══ Source records

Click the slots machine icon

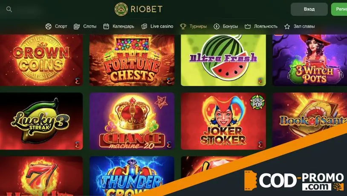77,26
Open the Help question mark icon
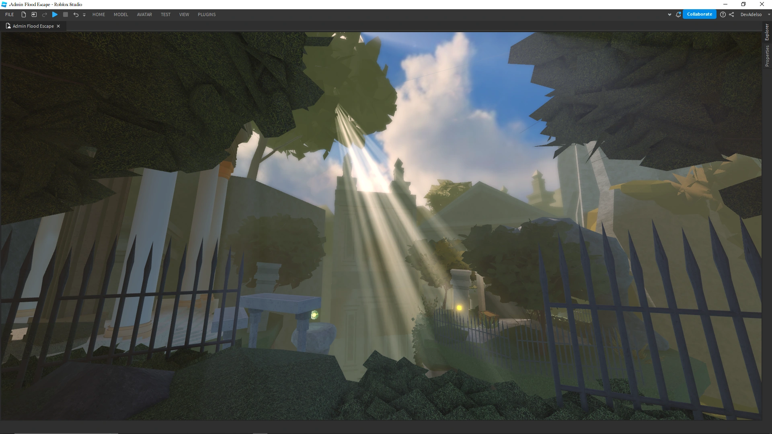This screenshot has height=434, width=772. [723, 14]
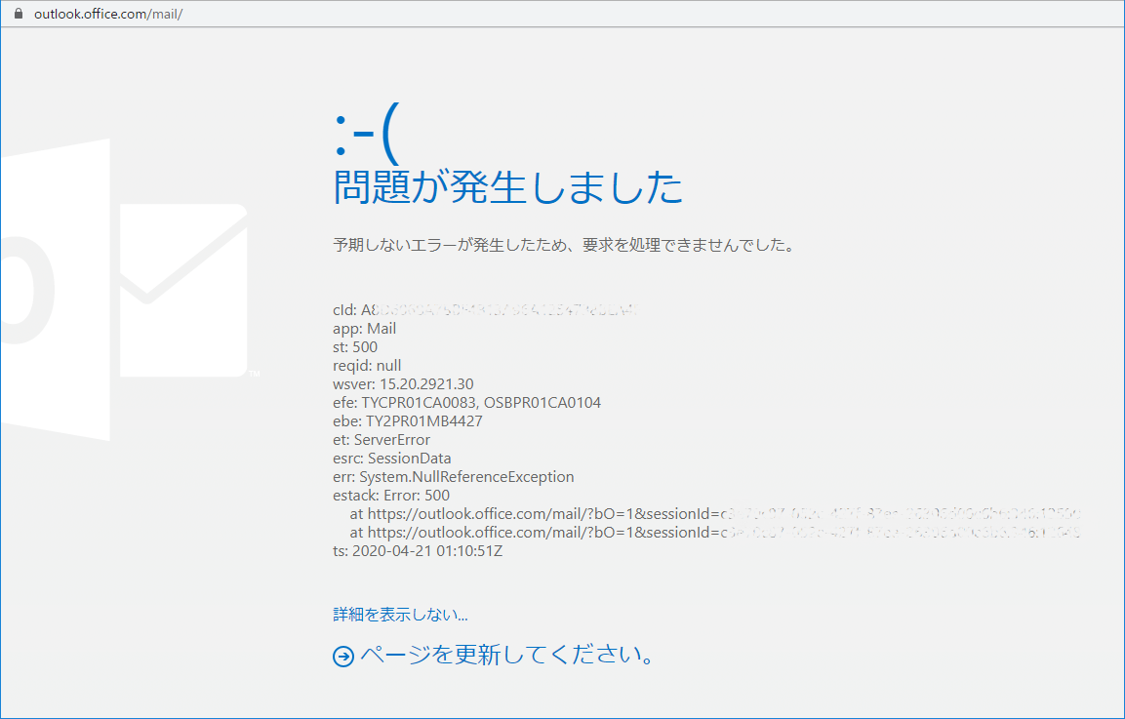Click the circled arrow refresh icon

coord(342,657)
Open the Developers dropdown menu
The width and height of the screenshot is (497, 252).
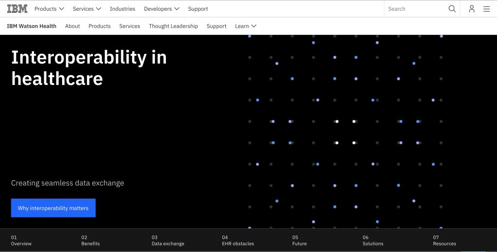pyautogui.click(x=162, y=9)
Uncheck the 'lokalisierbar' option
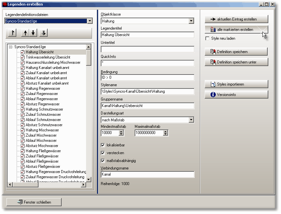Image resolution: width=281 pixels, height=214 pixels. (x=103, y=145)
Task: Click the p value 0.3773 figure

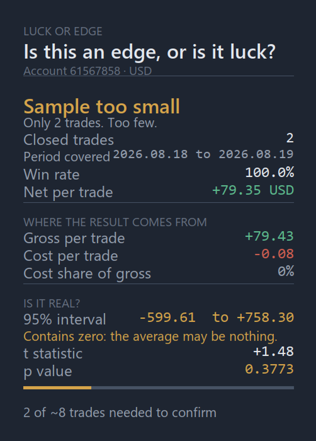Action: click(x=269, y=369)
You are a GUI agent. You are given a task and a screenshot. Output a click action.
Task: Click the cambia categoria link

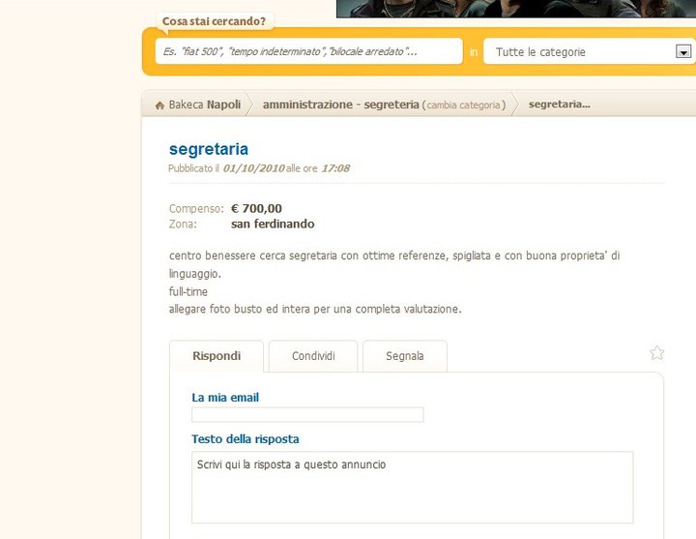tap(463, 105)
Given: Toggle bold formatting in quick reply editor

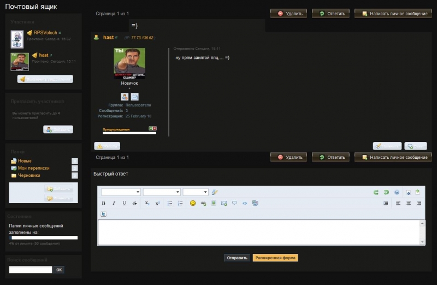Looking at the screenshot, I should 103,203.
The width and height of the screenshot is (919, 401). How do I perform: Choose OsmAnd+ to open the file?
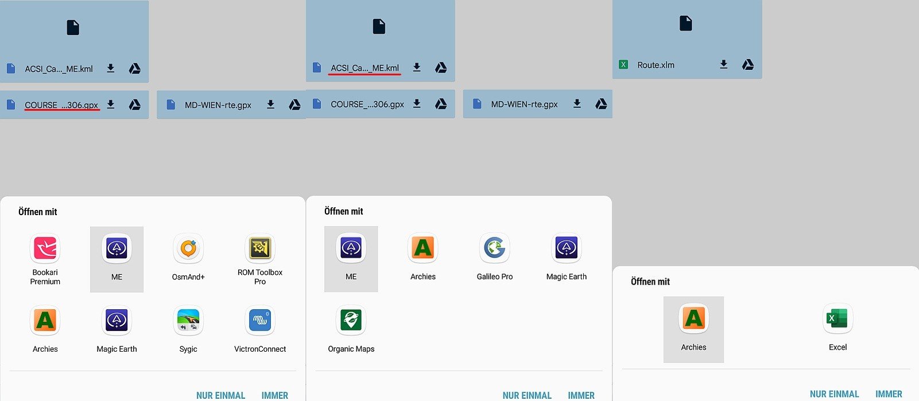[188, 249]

════

* Exercise goal *
Reproduce the records above, substituting "drop-down" for "dropdown" and leaving everything else unchanged. Omit the pictures from your answer.

* Task answer *
Click the slots machine icon

77,26
Open the Help question mark icon
This screenshot has height=434, width=772. [723, 14]
Click the circled arrow refresh icon

coord(342,657)
Open the Developers drop-down menu
The width and height of the screenshot is (497, 252).
pyautogui.click(x=162, y=9)
Uncheck the 'lokalisierbar' option
Image resolution: width=281 pixels, height=214 pixels. (x=103, y=145)
Task: Click the p value 0.3773 figure

Action: click(x=269, y=369)
You are a GUI agent. You are given a task and a screenshot. Output a click action.
Task: Click the cambia categoria link

tap(463, 105)
Given: Toggle bold formatting in quick reply editor

Looking at the screenshot, I should 103,203.
The width and height of the screenshot is (919, 401). How do I perform: Choose OsmAnd+ to open the file?
[188, 249]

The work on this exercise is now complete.